When I have been in the interviewer seat I see the same deer in the headlights faces over and over, worried and nervous, not asking any real questions (or asking something irrelevant), waiting to defend themselves if asked about details on their resume. Don't be that person sitting in the chair sweating it out. You have just a few minutes to make an impression so show confidence, make eye contact, show that you researched what the company does, and ask about problems and pain points you can help solve. That changes the tone of the interview, and the interviewer will remember you as someone who at least showed some spirit and initiative. You have nothing to lose -- worst case is you don't get the job, which is where you were when you walked in the door.
It is a waste. I graduated 5 years ago. Joined Master hoping something good would happen. Learnt a few things here and there. Now I am in objectively bad position where I ruined my family relationship, ruined health and ruined most of the things.

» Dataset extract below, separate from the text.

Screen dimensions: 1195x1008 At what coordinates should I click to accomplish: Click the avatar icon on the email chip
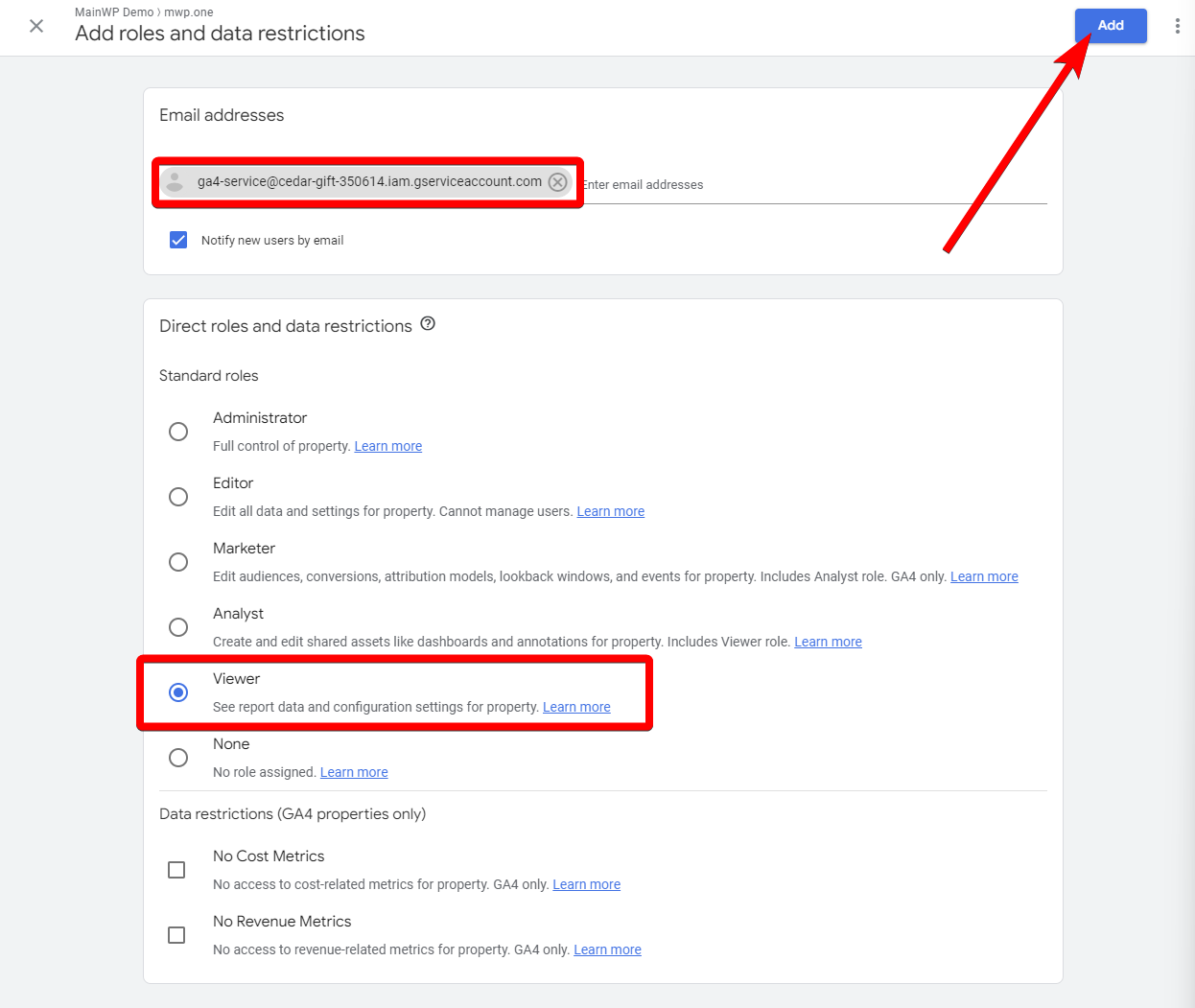click(x=173, y=181)
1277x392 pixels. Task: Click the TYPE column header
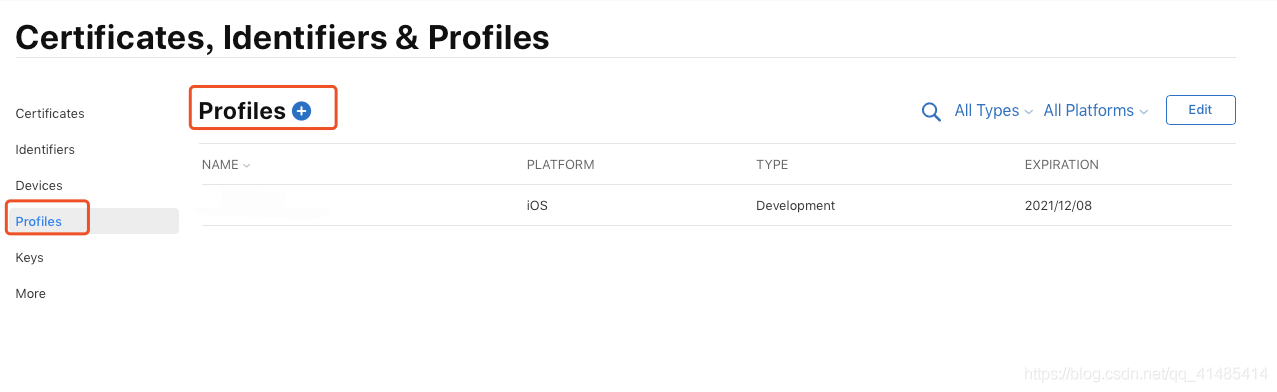point(772,165)
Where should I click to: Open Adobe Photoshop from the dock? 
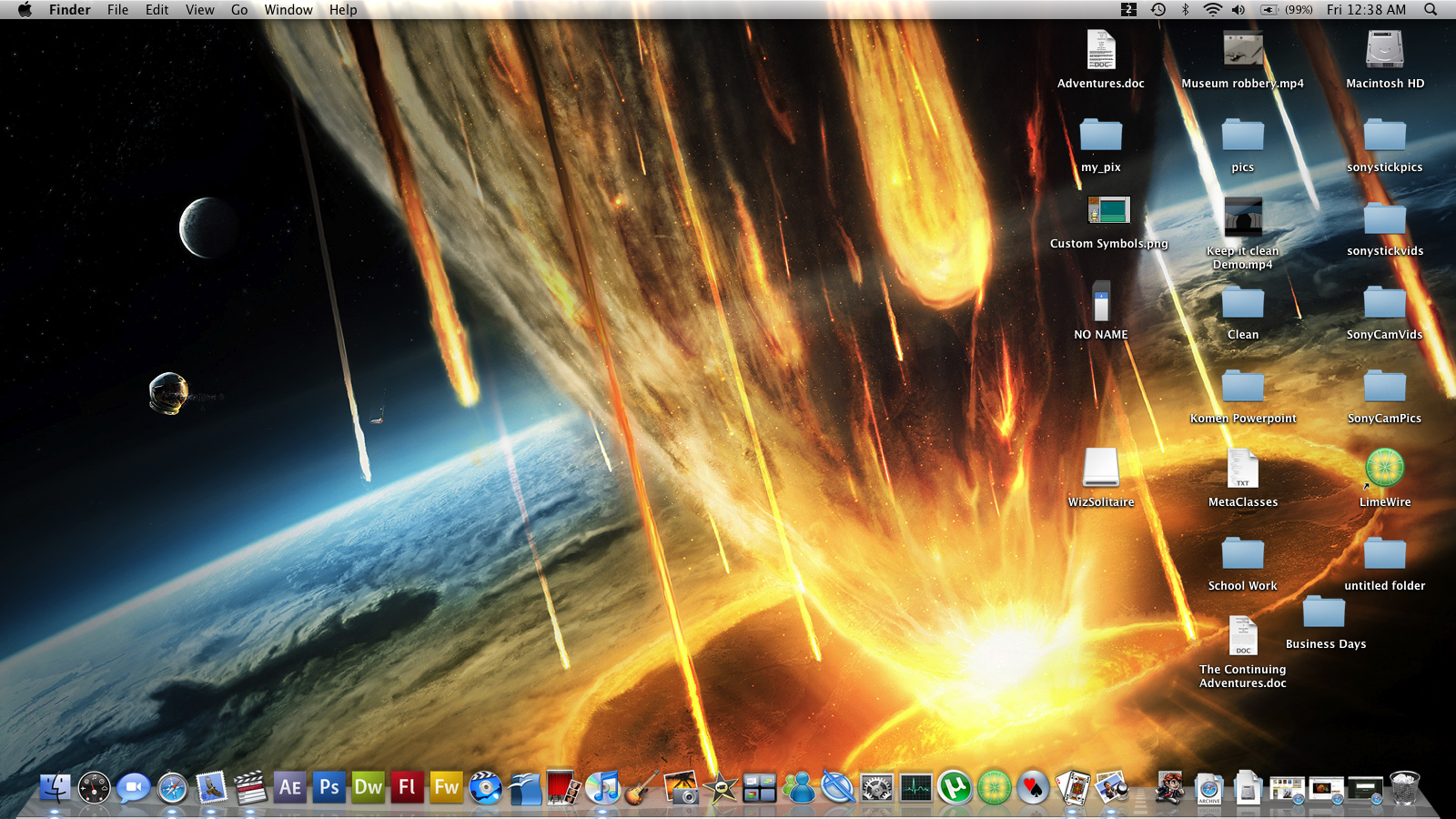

I'm in similar boat. But I love CS and it seems easy for me.
But I butchered myself (meaning no substantial skills on paper) so I am unhireable. People don't even look at my resume. Deactivated LinkedIn because it was causing harm than good.
If we did a good job then the paper should be written in a way that is digestible. When you don't understand things, follow the references to learn more (and there's probably videos covering most of the components we use).
In the Appendix we have a case study that should be possible to re-implement and run with a single GPU/TPU. We are hoping the community can build from that and innovate. If you take these steps and get stuck, feel free to get in touch!
Yes, I have the debilitating fear that I am going to be automated out. I already believe I have failed in life and stopped trying. Now I am en route to being automated out even before my career begins.
If you wonder what the reason is, despite starting CS in 2014, I haven't had a full-time job once. My skills are so diverse that I don't qualify for anything but happen to know a few of most things. So what value do I contribute? Nothing.
Hence, what OP writes is something I relate to. If I make it, it would be a shittier version of what is already out there because I do not have the energy/skills to make something novel. And all those rejection emails have proven that I am worthless. So there is nothing in this world that gives me hope.
OP, if you are feeling like me, the only hope I have is something stupid like faith. No idea why but I have started to trust religion because of the peace of mind it brings. This faith thing, at least helps me bring back on track and allows me to do even when I know, to the point, this all matters to nothing.
My resolution was to go into the year without having any expectation. It is one of the most counter intuitive thing, but yes. I achieved nothing this year. I went from (-) to (0).
Resetting life and thinking through it takes a lot of effort. I am continuing the same resolution with sub-goal of hitting 1 if possible.
Expectations and desires are the root of all evils in your life. Control them, and you control you.